"A educação pelo trabalho é mais do que uma educação comum pelo trabalho manual, mais do que uma pré-aprendizagem prematura; baseada na tradição, mas prudentemente impregnada pela ciência e pela mecânica contemporâneas, ela é o ponto de partida de uma cultura cujo centro será o trabalho."

Célestin Freinet

(A Educação do Trabalho, Ed. Martins Fontes, 1998, pg. 315)

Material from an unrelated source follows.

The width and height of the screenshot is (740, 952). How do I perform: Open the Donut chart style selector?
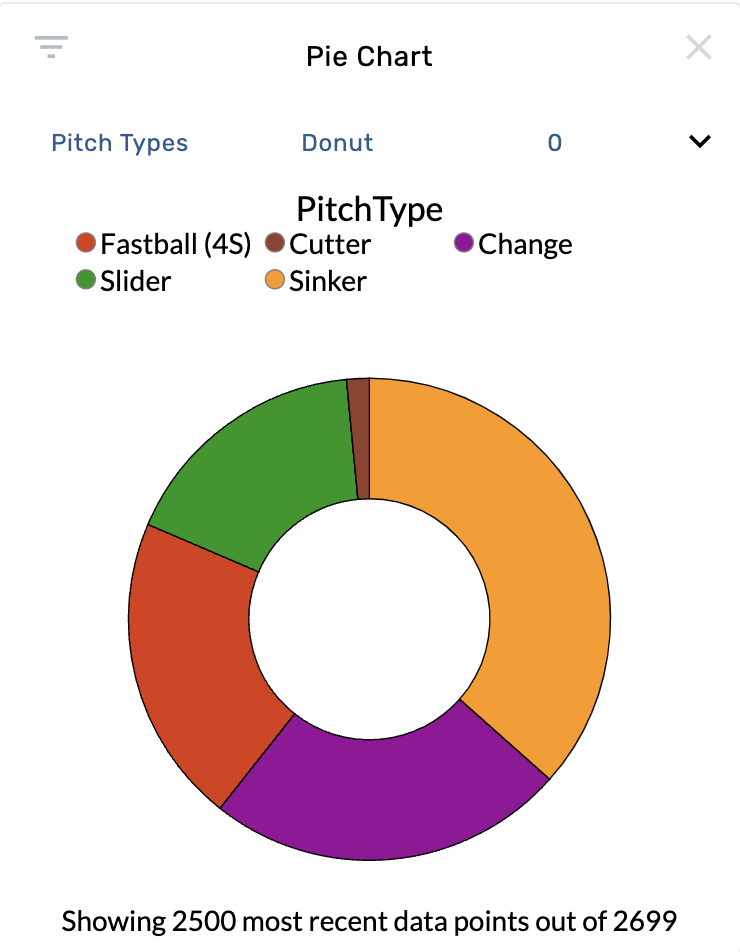tap(337, 142)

terça-feira, 24 de junho de 2014

A VIDA SEMPRE SOBE!

     Começava o dia; as ovelhas haviam deixado o campo onde passaram a noite, e eu saía, com o alforje ao ombro, atrás do pastor plácido e sereno.
    Caminhava por trilhas cujo segredo só ele conhecia. Nenhum animal à nossa volta - apenas um longínquo sussurro e o tilintar dos chocalhos localizando o rebanho em movimento, entre as estradas e os pinheiros.
    Estava inquieto por não ver os meus animais: iríamos encontrá-los antes de transpormos as barreiras, ou teríamos de voltar atrás, para procurá-los durante todo um dia?
    Foi o velho pastor que me explicou a razão da sua serenidade:
    - Garoto, de manhã, os animais sempre sobem. Vão para os cumes. Não é que o pasto lá seja sempre mais abundante ou mais fácil; mas é um instinto do ser lançar os braços para o azul do céu e partir ao assalto dos cumes. O capim, conquistado à força de músculos e tenacidade, tem um valor exaltante, talvez só por ter sido muito desejado...
    - Pode ficar tranquilo: vamos encontrá-los todos lá em cima!
    E acrescentou: - Só me preocupa o pequeno bando de Léon, domesticado demais, habituado demais a comer nos pastos e na manjedoura, e que tem como que a nostalgia das barreiras e do estábulo. Parece que já não têm força para subir; o ideal deles já não é lá em cima, mas embaixo... Preferem a rédea ao azul do céu... lá não são ovelhas dignas e orgulhosas: são cães!
    Ouça os chocalhos, lá em cima, diante de nós! Só à noitinha, quando o sol se extinguir por trás do Rocheroux, os nossos animais também vão descer para a calma e a segurança do vale, para amanhã voltarem a subir mais alto ainda.
    E as crianças - diria o pastor - são como as ovelhas: querem subir sempre. Você só terá paz e certeza se souber ajudá-las, às vezes precedê-las na subida aos cumes, ou segui-las... Infelizmente dos seres domesticados cedo demais que perderam o sentido da subida e que, como velhos em fim de corrida, preferem, ao ar do espaço e ao azul do céu, a coleira da sujeição e a ração da renúncia!
    São bons todos os caminhos que levam para as alturas.
    
C. Freinet, Pedagogia do Bom Senso, Ed. Martins Fontes, São Paulo, 1996, pg. 12.